Top of Recorded information

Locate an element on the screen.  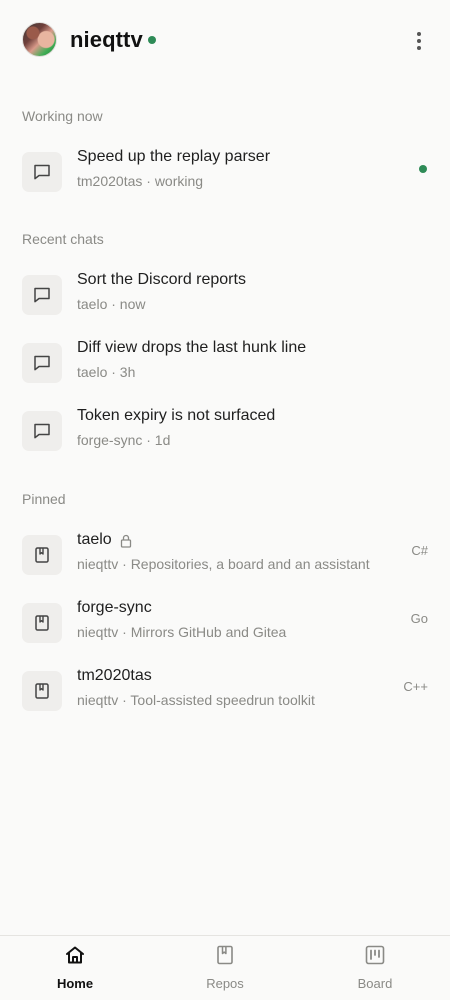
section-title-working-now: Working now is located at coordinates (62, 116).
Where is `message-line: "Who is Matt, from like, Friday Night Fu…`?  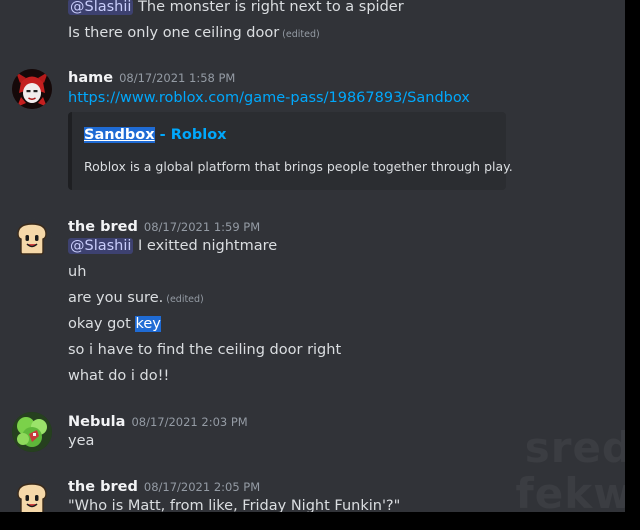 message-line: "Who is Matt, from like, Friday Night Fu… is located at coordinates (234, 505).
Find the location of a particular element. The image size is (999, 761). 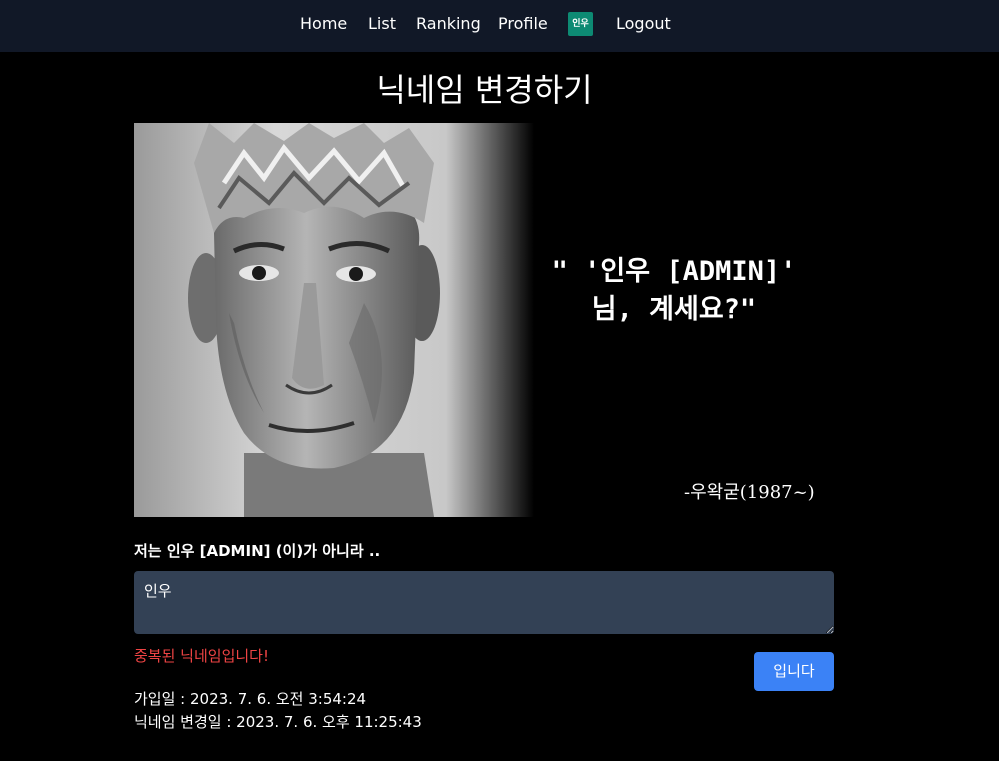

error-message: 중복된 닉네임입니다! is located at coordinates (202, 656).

Bottom of Recorded information
Top of Recorded information

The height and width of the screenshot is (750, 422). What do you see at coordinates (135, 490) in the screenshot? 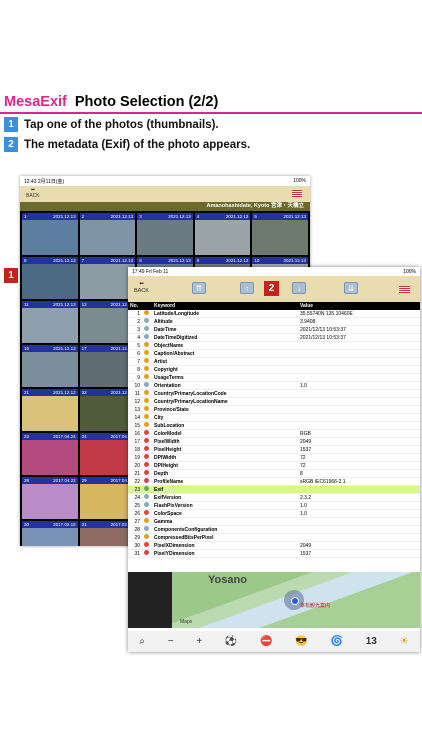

Bottom of Recorded information
Top of Recorded information

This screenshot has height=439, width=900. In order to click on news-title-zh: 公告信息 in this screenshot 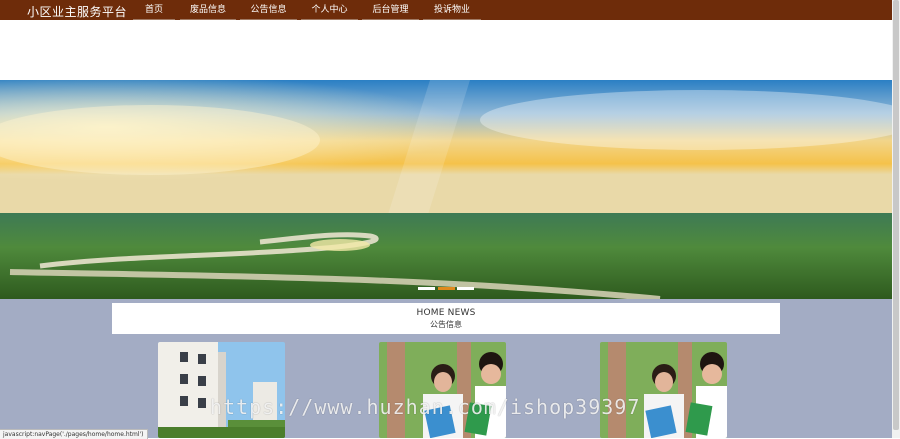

Bottom of Recorded information

What is being asked> Retype the lines above word for word, starting at the line that contains "Find the location" and ending at the line that contains "error-message: 중복된 닉네임입니다!". Leave the pictures out of your answer.

Response to the task>
Find the location of a particular element. The image size is (999, 761). 

error-message: 중복된 닉네임입니다! is located at coordinates (202, 656).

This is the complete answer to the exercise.